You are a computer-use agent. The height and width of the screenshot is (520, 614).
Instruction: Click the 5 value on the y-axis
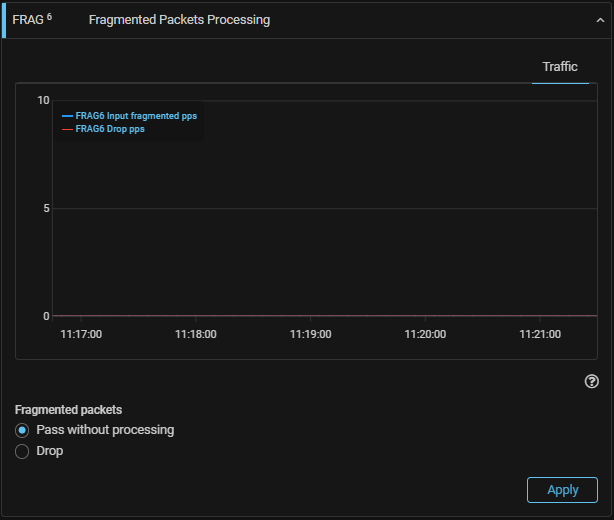tap(46, 208)
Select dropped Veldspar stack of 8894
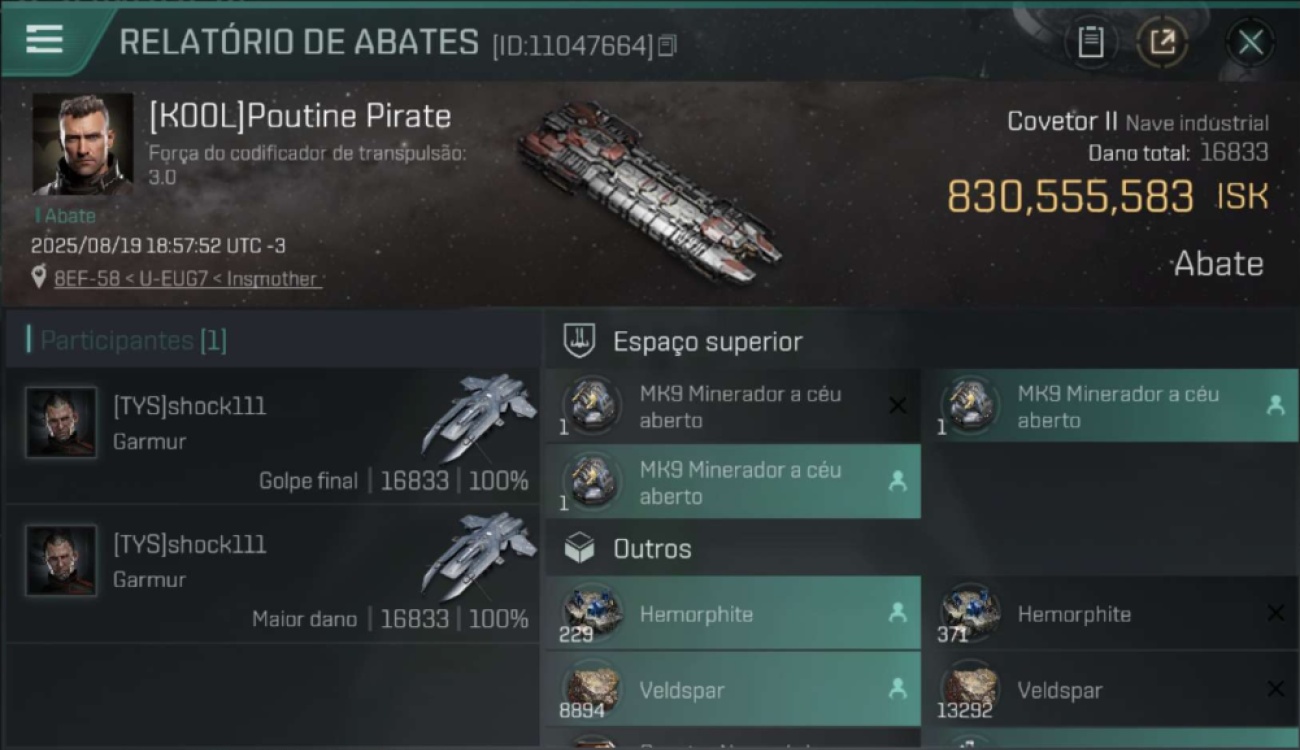Viewport: 1300px width, 750px height. click(x=733, y=689)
####################
Please put the lines of the records above into a numbered list, skipping any blank lines. Leave the pictures out of the list.

1. You are a computer-use agent. The height and width of the screenshot is (520, 614).
2. Instruction: Click the 5 value on the y-axis
3. tap(46, 208)
4. Select dropped Veldspar stack of 8894
5. Viewport: 1300px width, 750px height. click(x=733, y=689)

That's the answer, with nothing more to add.